------ TEXT
Now I notice that the ROLLUP plan step 4 to 14 gathers the desired rows, and then step 2 is a SORT GROUP BY ROLLUP. Fine, ROLLUP can be done as part of the sorting operation.
The CUBE plan step 3 to 14 also gathers the desired rows, but then does
TEMP TABLE TRANSFORMATION.
And then the results of the CUBE is created by a couple of ROLLUP
operations on the SYS TEMP TABLE.
Fine, I can understand that as well ;-)
What I cannot understand is why step 3-14 in the CUBE plan is not the same
as step 4-14 in the ROLLUP plan?
Both are doing the same job - gathering the desired rows - difference being
that those steps in one case feeds rows to SORT GROUP BY ROLLUP, in the
other case feeds rows to TEMP TABLE.
Why is the same query part with same predicates picking so different access plans in those two cases?
I can see that the cardinality estimate for DEBFAKPOST is wildly off. An estimate of 1 when actual is 446 thousand - that's bad, of course ;-) But I can't see that this should be the cause of the two plans being so different? Or can it?
What can I look for to determine why that cardinality estimate is so wrong?
I think my stats for the table and indexes should be OK, but probably they
are not.
How can I identify what's wrong with my stats?
------------
------ GIVEN RECORDS
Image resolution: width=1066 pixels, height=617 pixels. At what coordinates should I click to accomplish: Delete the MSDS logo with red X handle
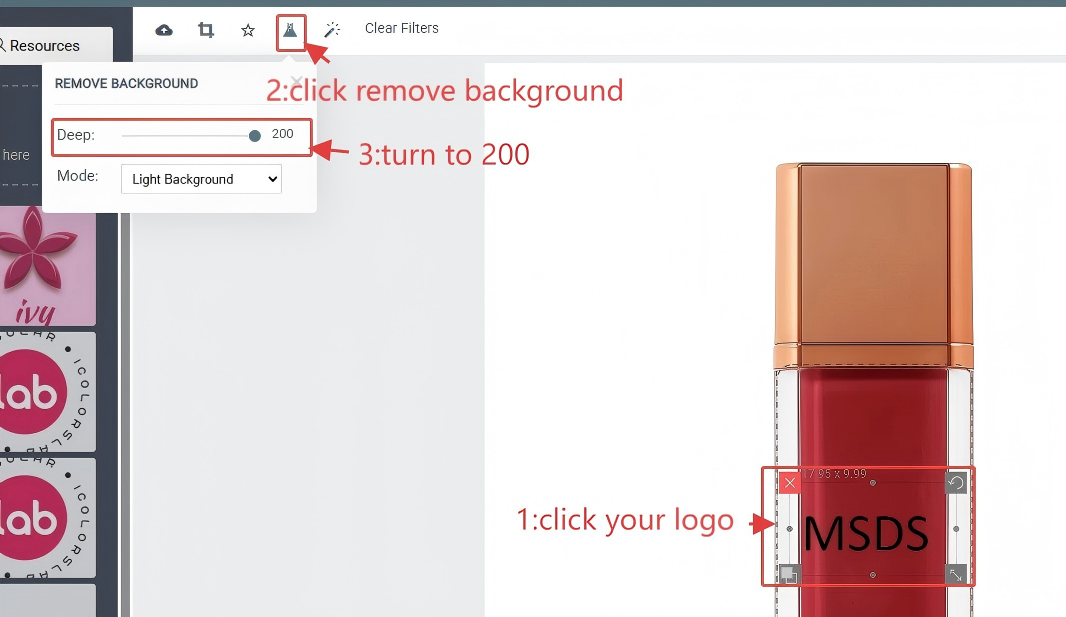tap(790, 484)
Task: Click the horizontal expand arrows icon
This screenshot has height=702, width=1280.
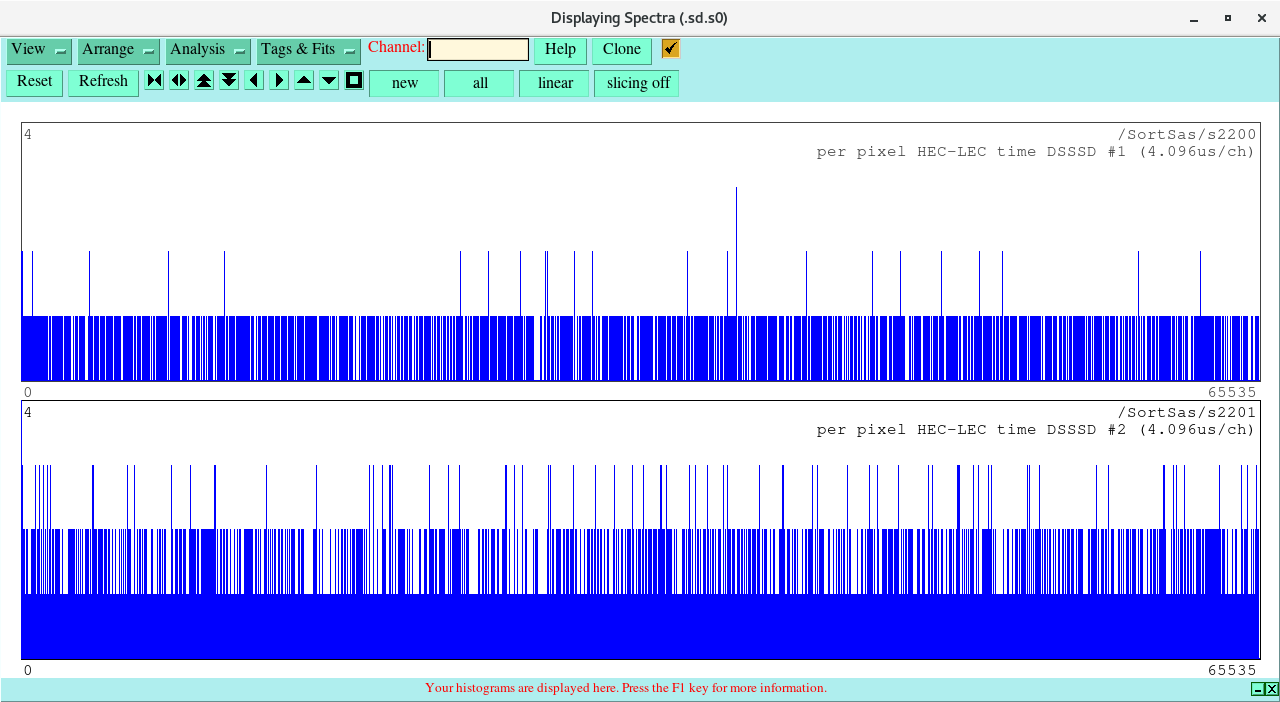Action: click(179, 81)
------------
------ GIVEN RECORDS
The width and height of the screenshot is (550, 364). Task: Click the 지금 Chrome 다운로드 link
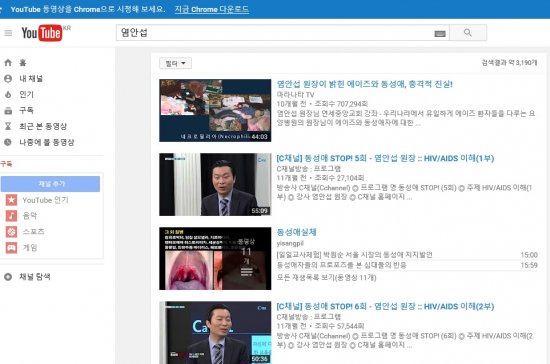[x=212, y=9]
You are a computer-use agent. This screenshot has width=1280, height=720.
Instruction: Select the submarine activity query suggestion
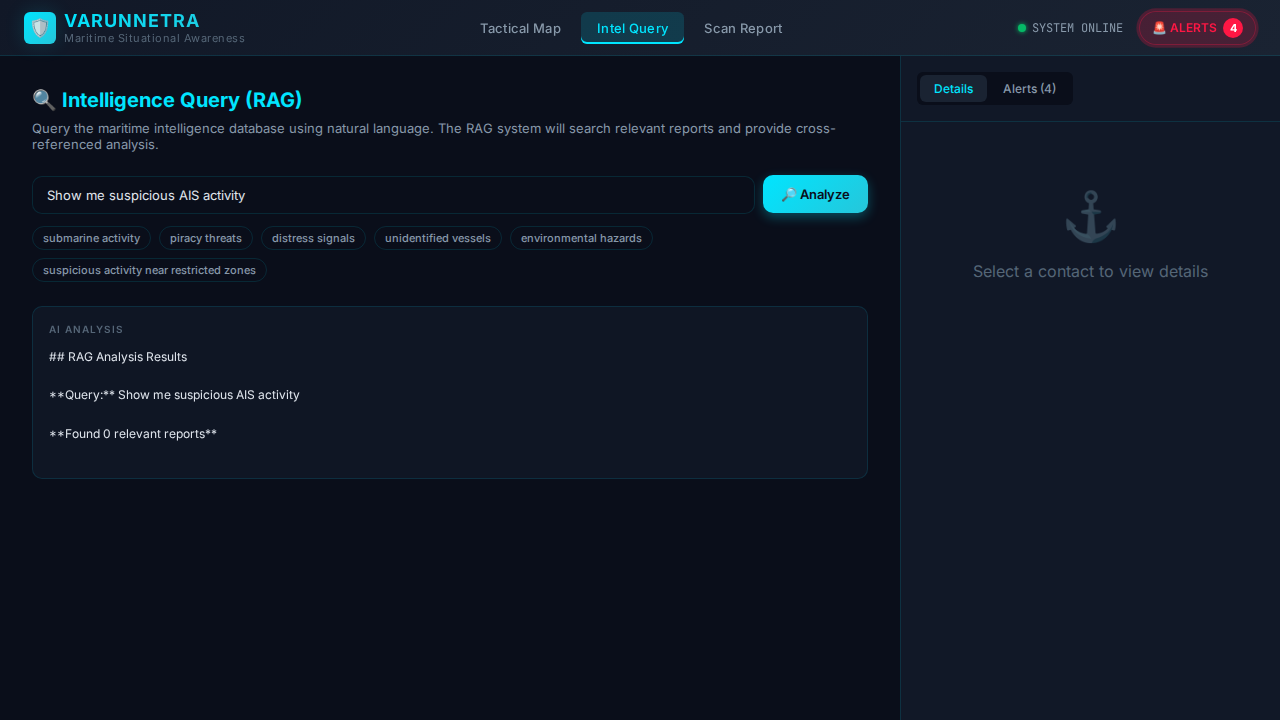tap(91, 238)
------------
------ GIVEN RECORDS
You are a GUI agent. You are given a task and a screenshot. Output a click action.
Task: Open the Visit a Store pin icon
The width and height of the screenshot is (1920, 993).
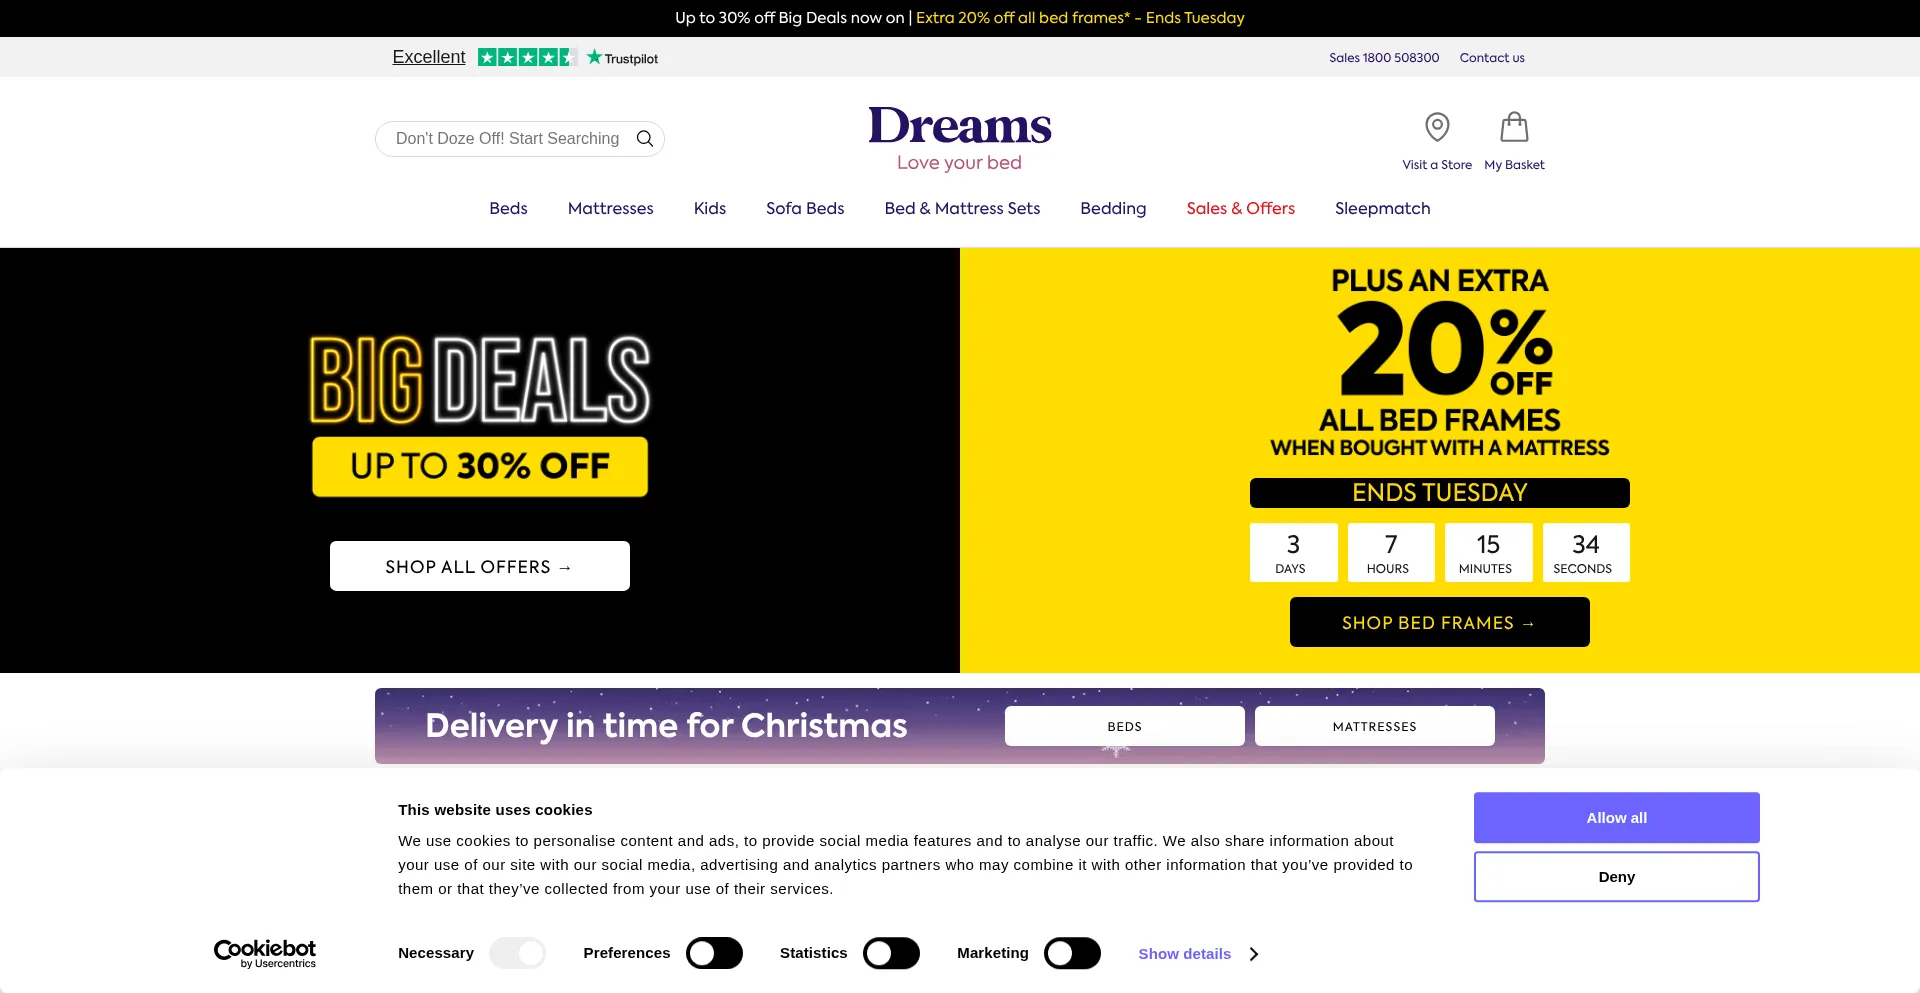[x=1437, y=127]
------------
- **GOALS**:
1. Using the post about the ROLLUP and CUBE plans, decide whether each statement agrees with it. Answer yes or no for each, and quote the words of the post that settle it.
(a) In the ROLLUP plan, step 2 is a SORT GROUP BY ROLLUP.
(b) The cardinality estimate for DEBFAKPOST is close to the actual number of rows.
(c) The writer is sure that the stats for the table and indexes are correct.
2. In the records, rewrite the stretch from "Image resolution: width=1066" through "Action: click(179, 81)", substituting "screen capture" for "screenshot" and keeping everything else the same. Leave the pictures out.

- **ANSWERS GIVEN**:
1.
(a) Yes: "then step 2 is a SORT GROUP BY ROLLUP"
(b) No: "An estimate of 1 when actual is 446 thousand"
(c) No: "I think my stats for the table and indexes should be OK, but probably they are not."

2.
Image resolution: width=1066 pixels, height=617 pixels. At what coordinates should I click to accomplish: Delete the MSDS logo with red X handle
tap(790, 484)
Task: Click the horizontal expand arrows icon
This screen capture has height=702, width=1280.
Action: click(179, 81)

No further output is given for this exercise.